Is investment in teaching competence assessment worthwhile in faculty and resident time and money? The teaching stations allow for direct observation of learners, provide faculty valuable information about what residents can actually teach, and thereby inform teaching expectations and curricular refinements. Assessing teaching underscores the importance our program places on teaching. The scenarios and feedback vividly exemplify expectations of best teaching practices for faculty and residents. The ratings satisfy program directors’ need to assess objectively one key aspect of the ACGME competency Interpersonal Communication Skills and Professionalism. When residency programs are considering the financial investment, one must include the costs of the development phase, of the actual implementation, and of any analysis. In the development phase we invested in a medical education consultant. Other than this additional cost the annual expense includes standardized learners/patients ($20/hour), faculty time, space (donated), and food (lunch and snacks). As a consequence, year 1 of our 10-station OSCE cost us $454/resident and year 2 went down to $120/resident. This does not include the institutional contribution of faculty time and space. A 2-teaching station OSCE would cost significantly less. For us, our investment became more efficient each year as we expanded the number of trainees participating. For instance, since our first year, we have instituted an annual OSTE for all PGY-2 medicine residents, and developed a multistation, performance-based teaching assessment for our general internal medicine fellows and for affiliated medical residencies.23

Because most day-to-day resident teaching occurs out of sight, the opportunity for faculty to observe directly and provide feedback is eye opening. Other studies confirm that residents find teaching stations valuable.24 Our residents felt that the key ingredients were that cases reflected real life challenges, faculty observers were respected teachers, and standardized students were realistic and gave valuable feedback. Faculty commented that observing multiple residents perform the same teaching task was valuable in calibrating normative resident skill expectations. Many said they gained insights on their own teaching as well. Our students reported that this experience helped them shape their own views and understanding of clinical teaching. Others have found that standardized learners benefit by improving their own communications and teaching skills.25

Further research is needed to establish inter- and intrarater reliability of these measures, seek further validation against other criteria such as teaching ratings by actual learners during varied rotations and setting, and to expand the cases and competencies tested. Reliable and valid OSTE assessments can provide outcome measures with which to test the effectiveness of teaching curricula and teachers. Ultimately linking teaching quality to longer-term learner and patient outcomes is essential.

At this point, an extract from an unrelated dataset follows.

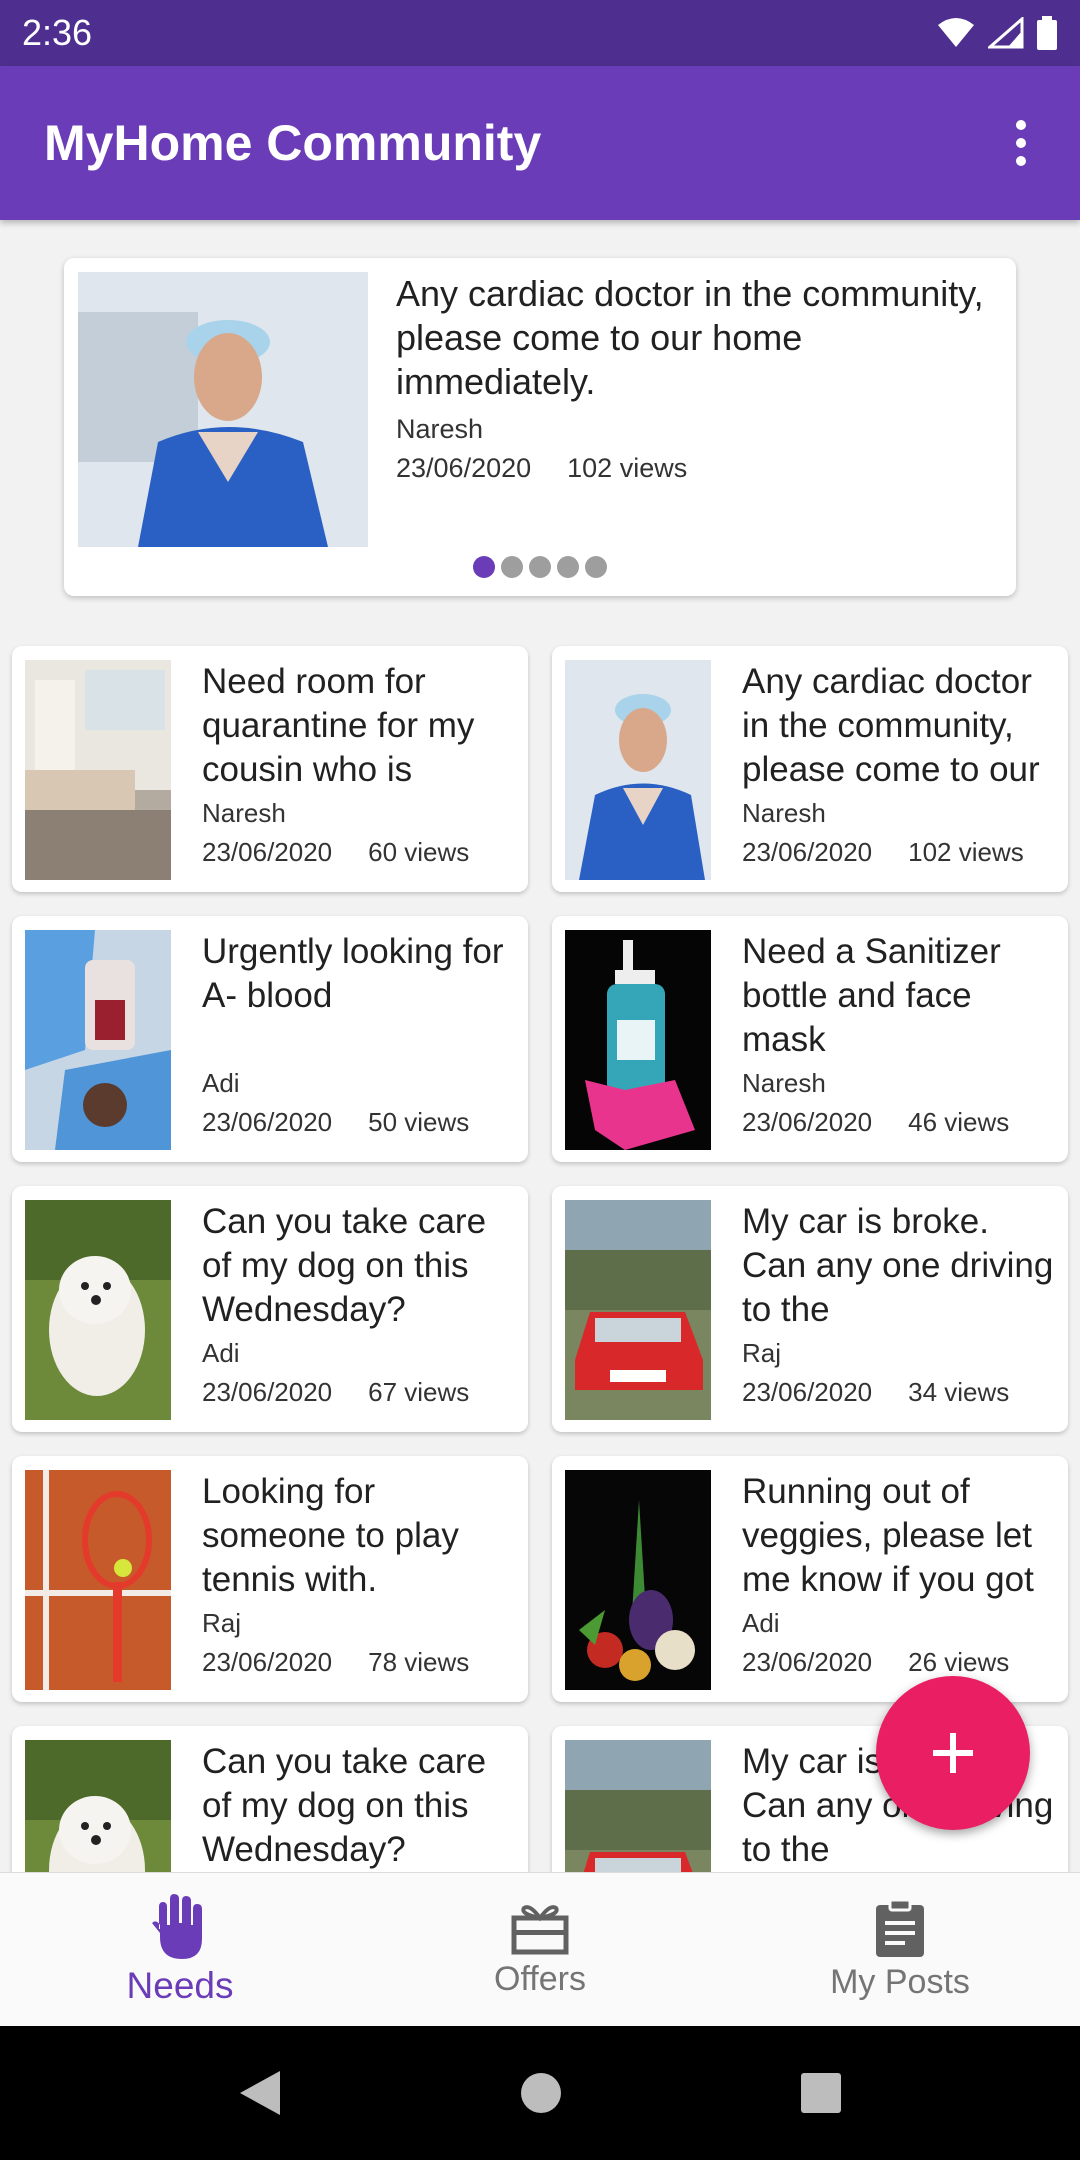 This screenshot has width=1080, height=2160. Describe the element at coordinates (260, 2093) in the screenshot. I see `back-icon` at that location.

We found that integrating teaching stations into an annual OSCE was practical, assessed ACGME competencies, and improved the objectivity of assessment of resident teaching skills in our program. The generalizabilty and reproducibility of our method and approach needs to be confirmed in other programs because teaching is an essential element of residency role and education, patient care, and physician contribution.


Funded by HRSA, Bureau of Health Professionals.